What is the Champions League?

Champions League is a club association football competition operated by Europe’s top-tier league, the Union of European Football Associations (UEFA). It features the reigning champions of each of UEFA’s 53 national leagues and clubs that earn invitations through other qualification streams. The competition is one of the most watched and highest regarded in the world, behind only the FIFA World Cup and the UEFA European Championship.

The competition began in 1960 as a single-elimination tournament for teams only from one nation, but has since been expanded to include the best clubs from the five continental member confederations of the Federation Internationale de Football Association (FIFA) and other high-ranking clubs. It is the top-tier competition of the European football season and is contested by 32 clubs over two legs, with the final being played in a neutral venue selected by UEFA.

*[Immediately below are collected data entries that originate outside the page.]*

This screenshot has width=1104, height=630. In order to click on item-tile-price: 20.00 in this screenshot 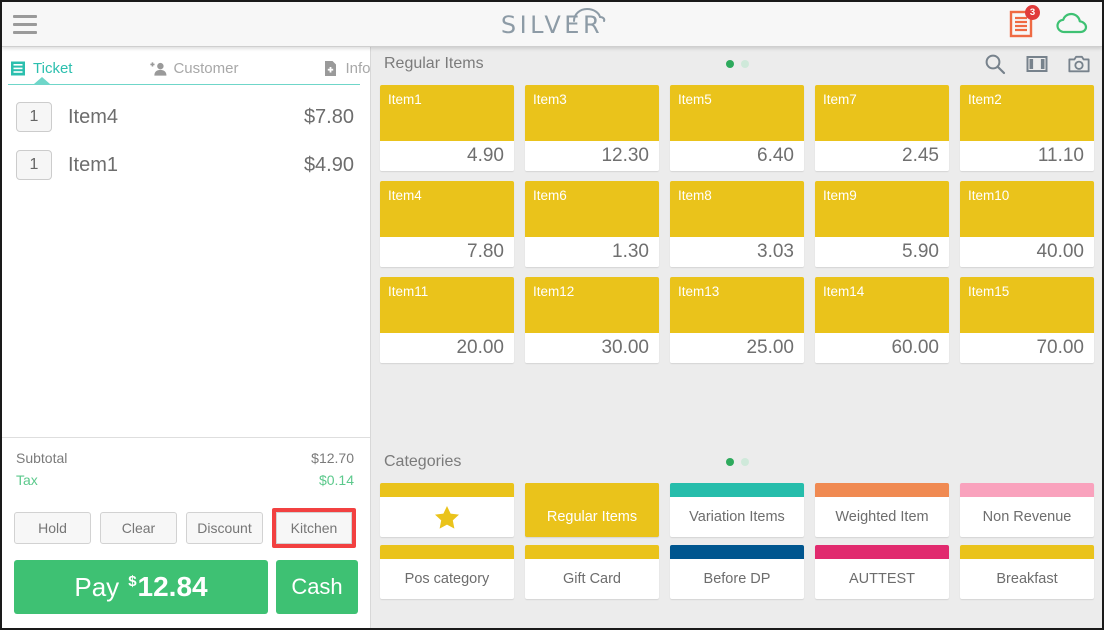, I will do `click(447, 348)`.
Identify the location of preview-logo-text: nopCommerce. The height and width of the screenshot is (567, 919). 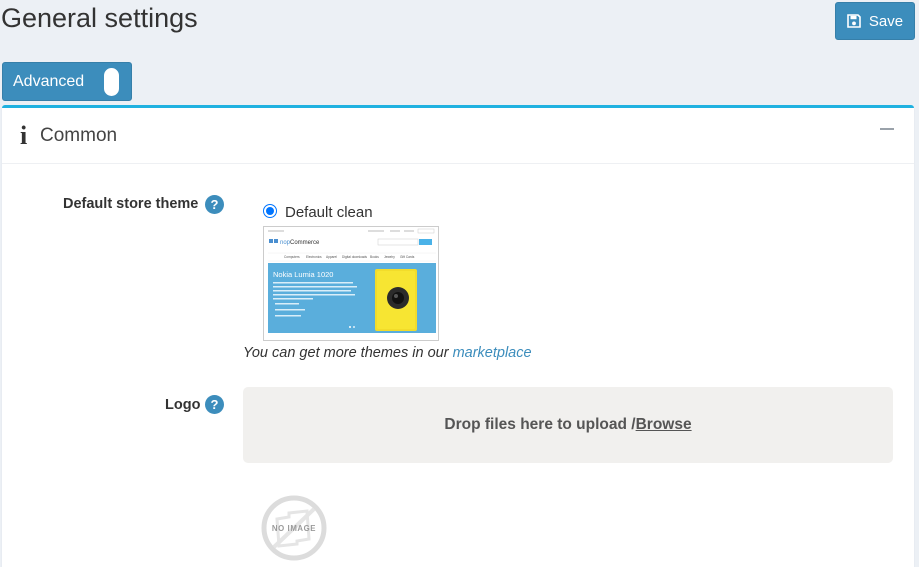
(300, 243).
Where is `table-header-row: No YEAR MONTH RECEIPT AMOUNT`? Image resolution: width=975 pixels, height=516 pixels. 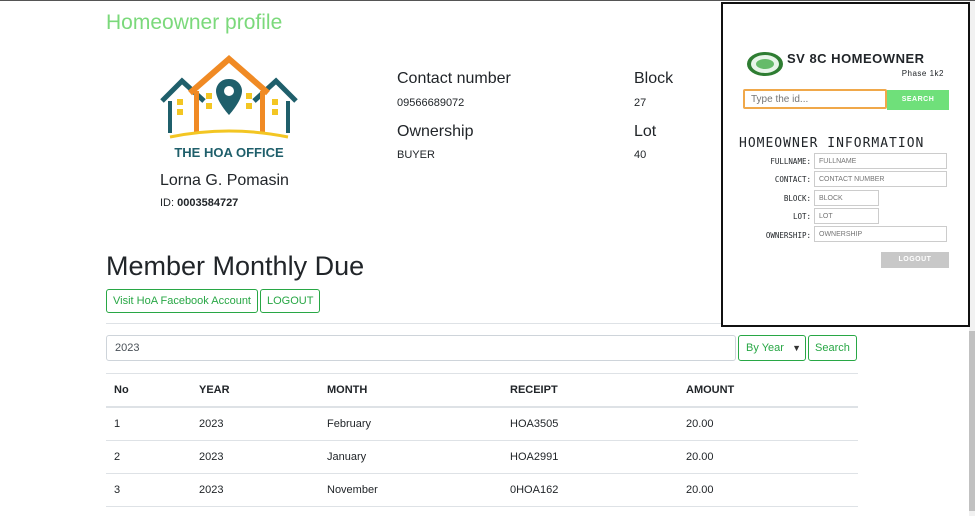
table-header-row: No YEAR MONTH RECEIPT AMOUNT is located at coordinates (482, 390).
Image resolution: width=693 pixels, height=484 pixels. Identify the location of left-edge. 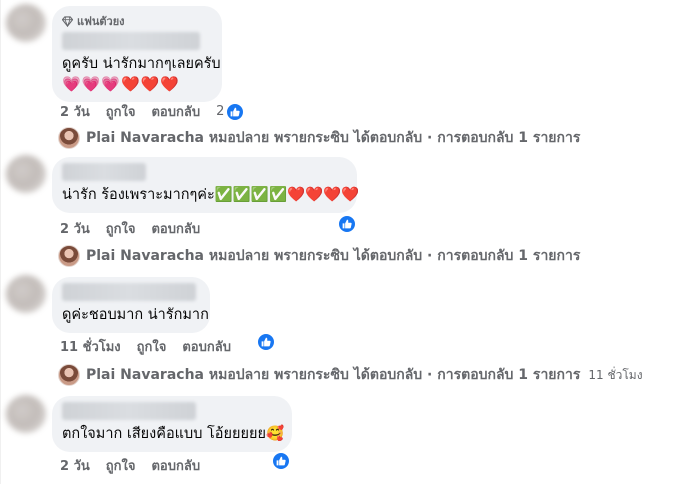
(0, 242).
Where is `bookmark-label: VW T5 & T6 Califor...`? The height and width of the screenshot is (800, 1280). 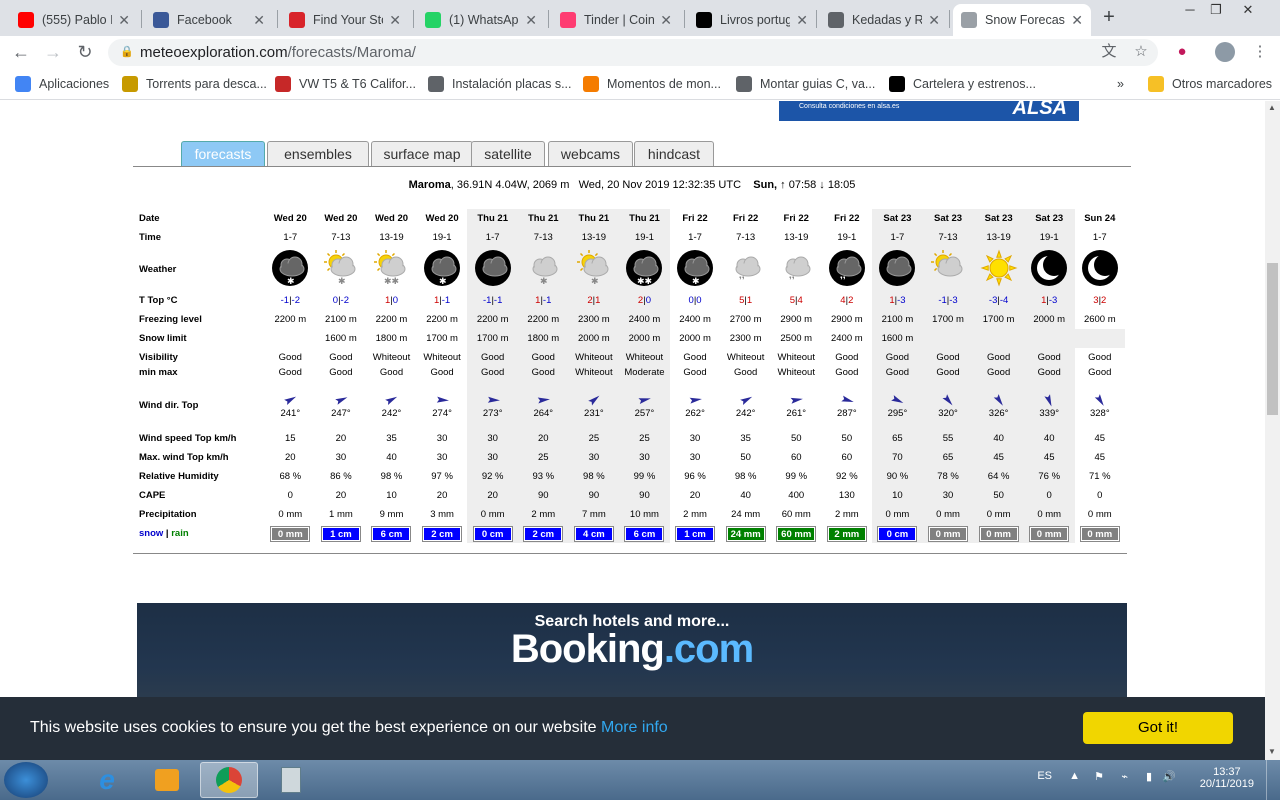
bookmark-label: VW T5 & T6 Califor... is located at coordinates (358, 84).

In 2024/25, the competition format was substantially revised, dropping the group stage and replacing it with an expanded “league phase” in which all thirty-six qualified teams are ranked as a single group using a system based on four seeding pots to determine matchups. During the league phase, each team plays eight different opponents, with half of those games at home and the other at away.

The top-eight ranked clubs advance to the knockout play-off round, where they face the teams that finished nineth through twenty-fourth in the league table, with each of those matches also being two legged. Ahead of the start of the new format, UEFA explained that this arrangement is designed to increase both sporting and logistical incentives for teams in the league phase, and that it will provide the opportunity for a greater variety of matches in the bracket.